== Instructions to follow ==
Rewrite all of the records below with "Where should I click to" changed to "What should I click to" and nothing else altered. Leave the pictures out of your version.

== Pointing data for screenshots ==
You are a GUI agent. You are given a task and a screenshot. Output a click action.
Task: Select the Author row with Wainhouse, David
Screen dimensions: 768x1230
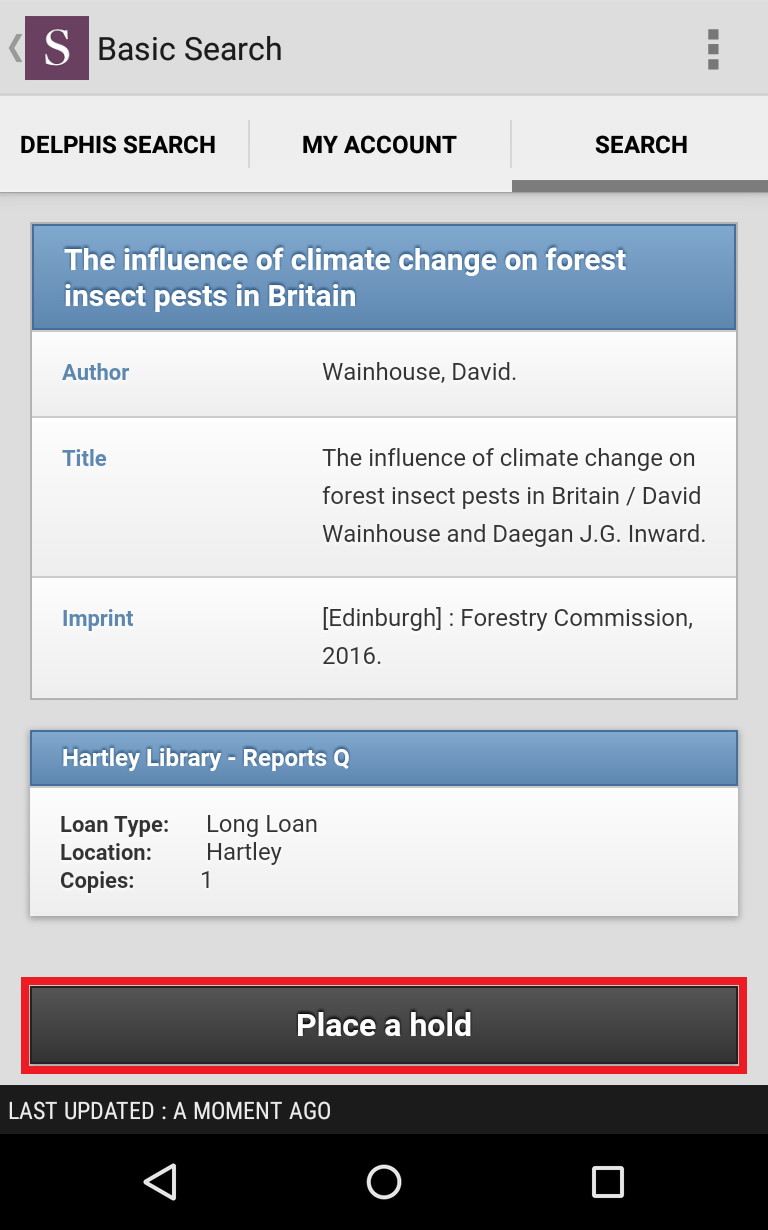tap(384, 373)
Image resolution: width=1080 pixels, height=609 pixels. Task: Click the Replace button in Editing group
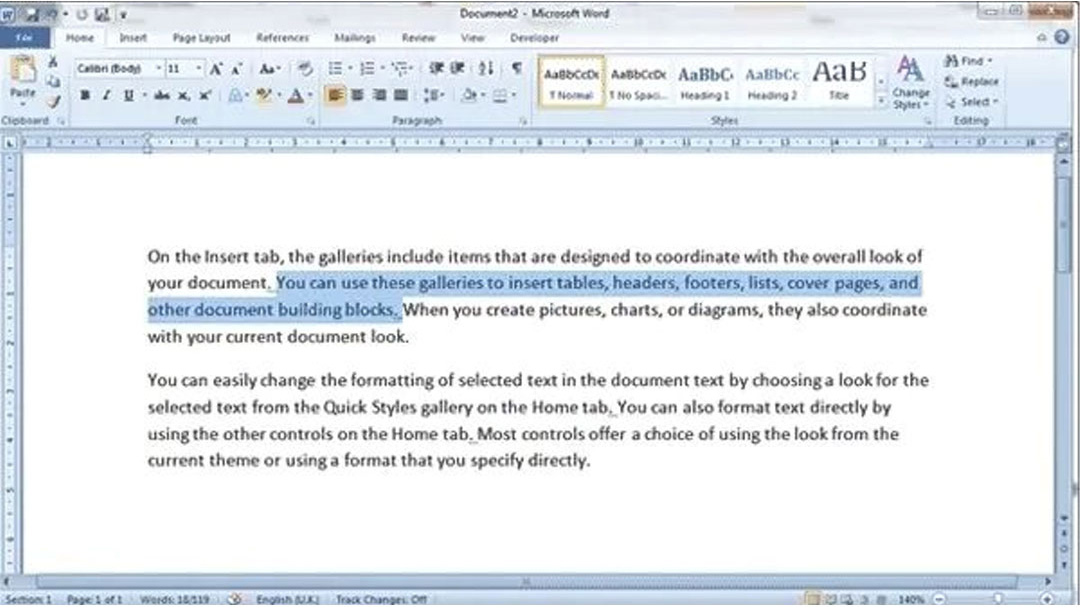[976, 82]
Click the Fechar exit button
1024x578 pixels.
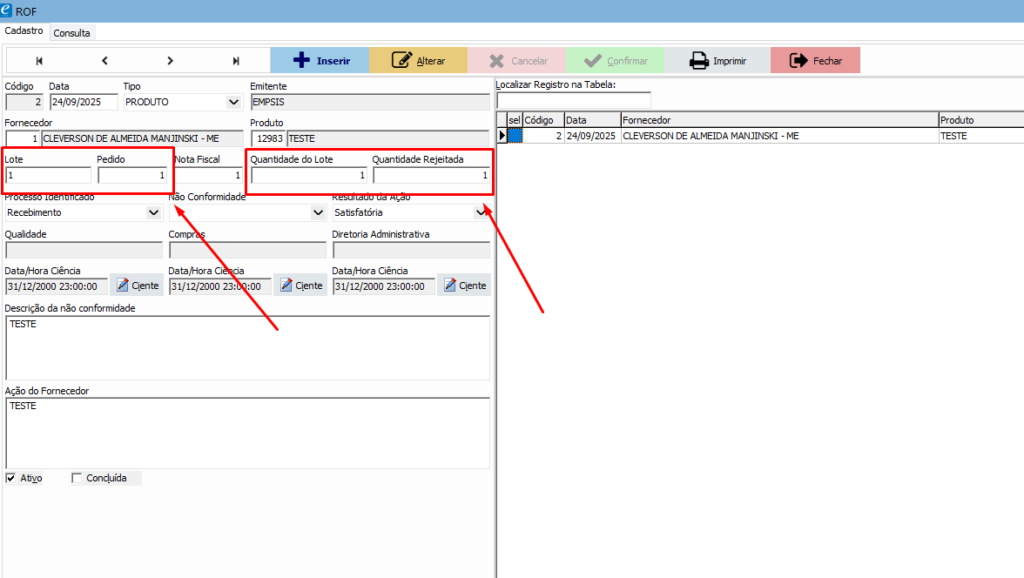coord(815,61)
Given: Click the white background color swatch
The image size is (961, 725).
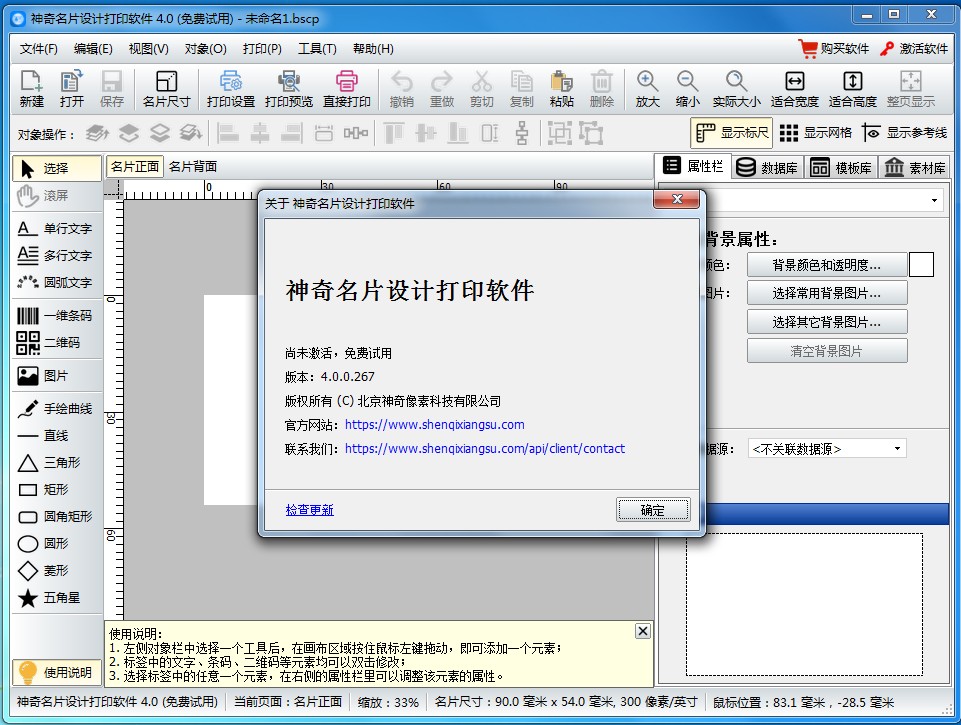Looking at the screenshot, I should coord(920,265).
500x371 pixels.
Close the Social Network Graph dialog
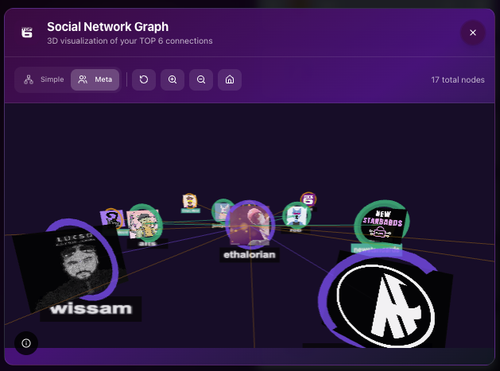click(473, 33)
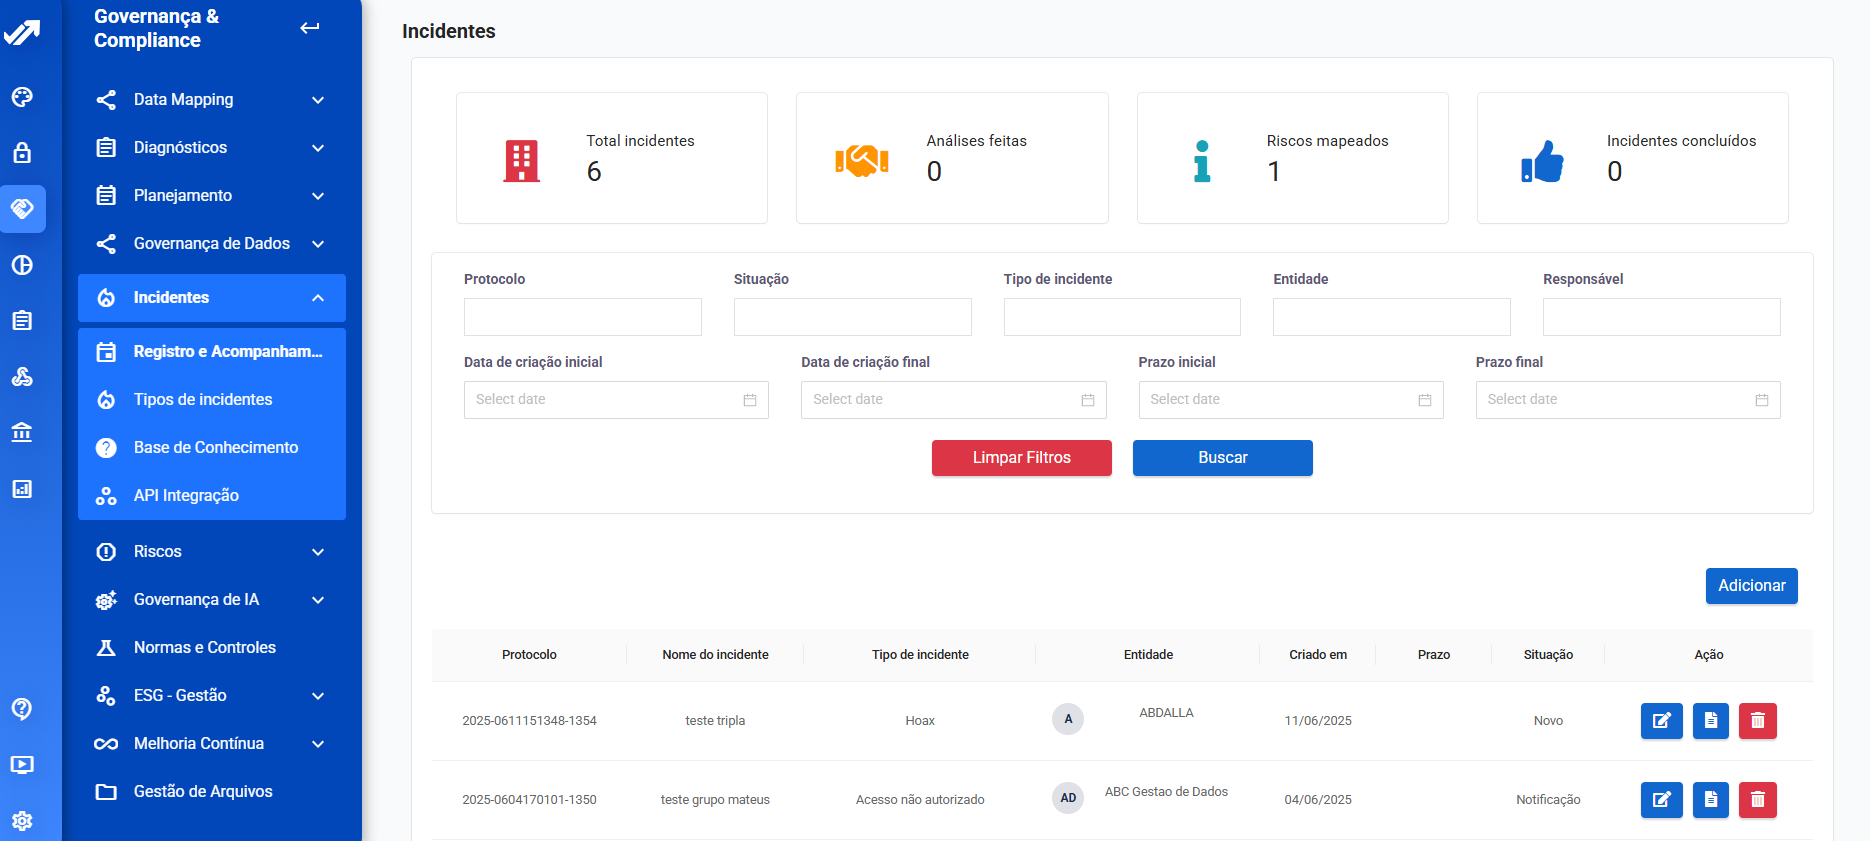Open help question mark icon in rail
The image size is (1870, 841).
pyautogui.click(x=22, y=709)
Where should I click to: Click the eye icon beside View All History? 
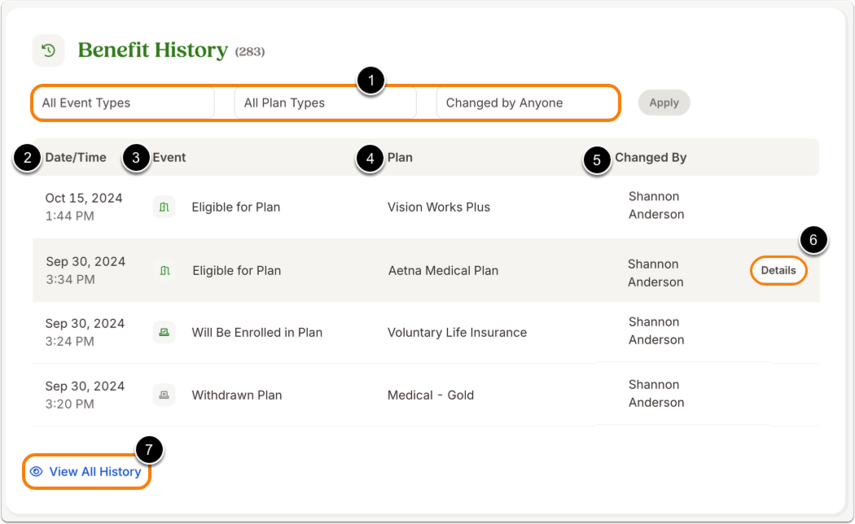[x=37, y=472]
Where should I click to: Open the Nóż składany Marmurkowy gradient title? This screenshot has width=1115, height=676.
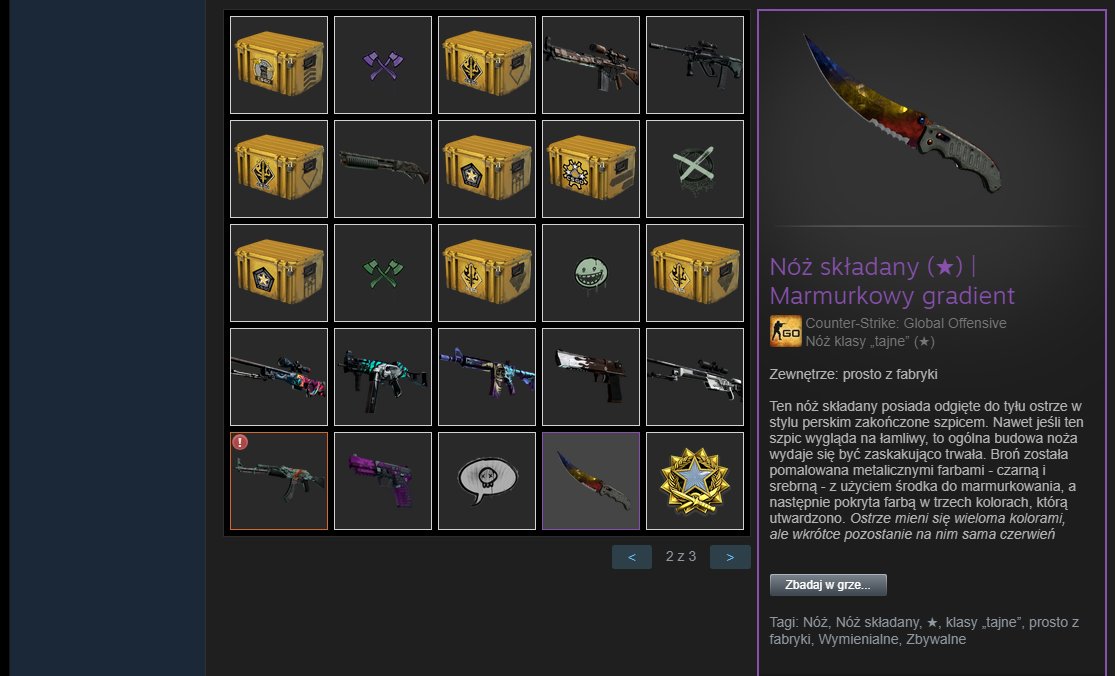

== The reply ==
You are a GUI agent. You are given a task and a screenshot. Output a click action.
Task: Select the Author row with Wainhouse, David
Screen dimensions: 768x1230
tap(384, 373)
Image resolution: width=1080 pixels, height=609 pixels. Task: Click the Replace button in Editing group
[976, 82]
Click the Fechar exit button
1024x578 pixels.
coord(815,61)
Given: Click the white background color swatch
The image size is (961, 725).
Looking at the screenshot, I should coord(920,265).
500x371 pixels.
Close the Social Network Graph dialog
click(473, 33)
Open help question mark icon in rail
The image size is (1870, 841).
pyautogui.click(x=22, y=709)
What should I click to: Click the eye icon beside View All History? 
[x=37, y=472]
What should I click to: Open the Nóż składany Marmurkowy gradient title? This screenshot has width=1115, height=676.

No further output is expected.